Single-cell data preprocessing, integration, and clustering
Sequencing libraries were preprocessed using Cell Ranger version 3.1.0 (10x Genomics) to output filtered unique molecular identifier (UMI) matrices for downstream analysis (37). The number of barcode mismatches was set to be 0 to minimize the demultiplexing error. Cells with overlapping cell barcodes between GEX and ADT results were included in the multimodal analysis.
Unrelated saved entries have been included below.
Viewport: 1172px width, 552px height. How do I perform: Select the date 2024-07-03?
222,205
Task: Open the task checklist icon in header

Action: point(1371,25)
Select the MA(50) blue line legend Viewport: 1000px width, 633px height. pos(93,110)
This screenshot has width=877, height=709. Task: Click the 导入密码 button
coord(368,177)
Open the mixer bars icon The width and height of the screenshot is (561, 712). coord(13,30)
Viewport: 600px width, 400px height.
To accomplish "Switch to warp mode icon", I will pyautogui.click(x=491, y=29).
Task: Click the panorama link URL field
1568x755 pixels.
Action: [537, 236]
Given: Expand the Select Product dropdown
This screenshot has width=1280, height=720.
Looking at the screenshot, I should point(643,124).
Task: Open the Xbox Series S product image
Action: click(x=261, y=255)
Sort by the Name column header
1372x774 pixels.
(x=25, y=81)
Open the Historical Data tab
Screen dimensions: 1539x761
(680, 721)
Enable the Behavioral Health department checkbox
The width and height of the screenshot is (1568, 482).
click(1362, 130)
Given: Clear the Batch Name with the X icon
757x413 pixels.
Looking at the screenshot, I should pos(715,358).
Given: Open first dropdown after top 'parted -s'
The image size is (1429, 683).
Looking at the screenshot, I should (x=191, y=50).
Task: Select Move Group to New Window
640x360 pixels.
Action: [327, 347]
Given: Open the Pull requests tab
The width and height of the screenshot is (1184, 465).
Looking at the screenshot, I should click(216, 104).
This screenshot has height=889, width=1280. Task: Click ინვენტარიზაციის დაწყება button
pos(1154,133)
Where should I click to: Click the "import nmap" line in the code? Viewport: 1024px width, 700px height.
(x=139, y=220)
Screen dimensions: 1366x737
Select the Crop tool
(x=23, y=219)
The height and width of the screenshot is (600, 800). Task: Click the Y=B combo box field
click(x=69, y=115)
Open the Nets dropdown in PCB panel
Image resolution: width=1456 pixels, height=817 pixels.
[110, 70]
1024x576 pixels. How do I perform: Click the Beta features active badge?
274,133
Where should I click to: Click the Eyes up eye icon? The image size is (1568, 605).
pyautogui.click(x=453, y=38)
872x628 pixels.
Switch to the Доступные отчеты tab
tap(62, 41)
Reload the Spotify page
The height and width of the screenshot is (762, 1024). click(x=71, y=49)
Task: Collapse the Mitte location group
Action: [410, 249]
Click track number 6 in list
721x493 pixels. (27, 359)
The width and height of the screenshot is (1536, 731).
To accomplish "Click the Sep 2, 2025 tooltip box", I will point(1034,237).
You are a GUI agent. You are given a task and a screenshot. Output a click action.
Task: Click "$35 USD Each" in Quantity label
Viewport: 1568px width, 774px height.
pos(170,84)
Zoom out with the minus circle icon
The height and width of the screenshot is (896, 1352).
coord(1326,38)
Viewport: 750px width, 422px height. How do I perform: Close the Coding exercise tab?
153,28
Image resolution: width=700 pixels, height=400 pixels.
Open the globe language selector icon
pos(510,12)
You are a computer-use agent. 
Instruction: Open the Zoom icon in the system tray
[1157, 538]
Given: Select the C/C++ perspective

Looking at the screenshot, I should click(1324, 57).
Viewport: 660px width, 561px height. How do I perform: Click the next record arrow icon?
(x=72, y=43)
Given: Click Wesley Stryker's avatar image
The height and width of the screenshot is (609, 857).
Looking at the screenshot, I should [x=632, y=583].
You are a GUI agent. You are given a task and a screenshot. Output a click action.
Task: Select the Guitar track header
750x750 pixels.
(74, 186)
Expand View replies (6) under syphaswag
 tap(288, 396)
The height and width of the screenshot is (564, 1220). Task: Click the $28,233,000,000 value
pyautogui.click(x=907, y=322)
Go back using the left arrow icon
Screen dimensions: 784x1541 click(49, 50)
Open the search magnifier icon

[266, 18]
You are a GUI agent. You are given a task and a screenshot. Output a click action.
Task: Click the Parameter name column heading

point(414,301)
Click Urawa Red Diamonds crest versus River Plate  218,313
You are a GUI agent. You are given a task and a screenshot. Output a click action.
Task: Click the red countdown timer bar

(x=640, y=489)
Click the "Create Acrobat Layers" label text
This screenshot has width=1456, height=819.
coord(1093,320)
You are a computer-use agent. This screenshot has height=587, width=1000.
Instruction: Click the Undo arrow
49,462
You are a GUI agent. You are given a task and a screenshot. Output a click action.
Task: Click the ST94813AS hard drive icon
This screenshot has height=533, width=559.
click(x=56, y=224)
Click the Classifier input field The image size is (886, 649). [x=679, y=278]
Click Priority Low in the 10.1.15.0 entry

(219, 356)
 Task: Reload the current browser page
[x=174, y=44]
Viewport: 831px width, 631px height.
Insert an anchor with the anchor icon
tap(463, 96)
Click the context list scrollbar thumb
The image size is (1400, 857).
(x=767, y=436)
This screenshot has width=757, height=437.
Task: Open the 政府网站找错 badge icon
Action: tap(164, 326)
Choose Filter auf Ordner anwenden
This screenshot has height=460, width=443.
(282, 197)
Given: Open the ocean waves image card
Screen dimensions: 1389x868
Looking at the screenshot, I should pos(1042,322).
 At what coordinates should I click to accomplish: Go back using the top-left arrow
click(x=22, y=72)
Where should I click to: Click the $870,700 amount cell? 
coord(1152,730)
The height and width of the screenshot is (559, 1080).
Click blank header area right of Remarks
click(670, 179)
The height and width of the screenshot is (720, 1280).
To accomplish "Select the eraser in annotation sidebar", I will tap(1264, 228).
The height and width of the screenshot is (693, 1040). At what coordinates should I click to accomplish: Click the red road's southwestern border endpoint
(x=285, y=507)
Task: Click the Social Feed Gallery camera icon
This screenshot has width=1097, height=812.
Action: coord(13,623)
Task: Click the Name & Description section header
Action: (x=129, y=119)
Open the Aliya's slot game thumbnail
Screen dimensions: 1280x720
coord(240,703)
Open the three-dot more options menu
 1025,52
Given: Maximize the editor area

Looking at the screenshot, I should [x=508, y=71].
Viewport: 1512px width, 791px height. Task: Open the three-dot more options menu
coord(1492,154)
Seurat version 3 was used for sample basic quality control, normalization, and integration (38). Data were normalized on the basis of regularized negative binomial regression, and 2000 variable features were selected for each sample on the basis of a variance stabilizing transformation. Anchor cells, which are pairs of cells in matched biological states, were identified across samples to integrate and match the overlapping cell populations. Integrated datasets were scaled, and the number of principal components was chosen to represent the heterogeneity in gene expression. The cell clusters were constructed by applying a graph-based clustering approach, and the data were explored by uniform manifold approximation and projection (UMAP) for visualization. Highly expressed proteins were identified for cell type annotation. The expression of several categories of genes including exhaustion, cytotoxicity, and naïve signatures was extracted to calculate the respective gene scores for each cell type. Leukemia-associated clusters were labeled on the basis of markers from previous clinical flow cytometry records, and the labeling of cell clusters was confirmed by performing clustering analysis on proteins for each patient sample. Protein-only clustering done separately for each sample was also used to confirm other major cell types such as T cells. The InferCNV (39) pipeline was implemented to identify cells with a known copy number variation for samples from patients with reported cytogenetic abnormalities. Malignant cell populations identified using different methods were compared with each other by calculating the overlap percentages and using the joint UMAP for visualization.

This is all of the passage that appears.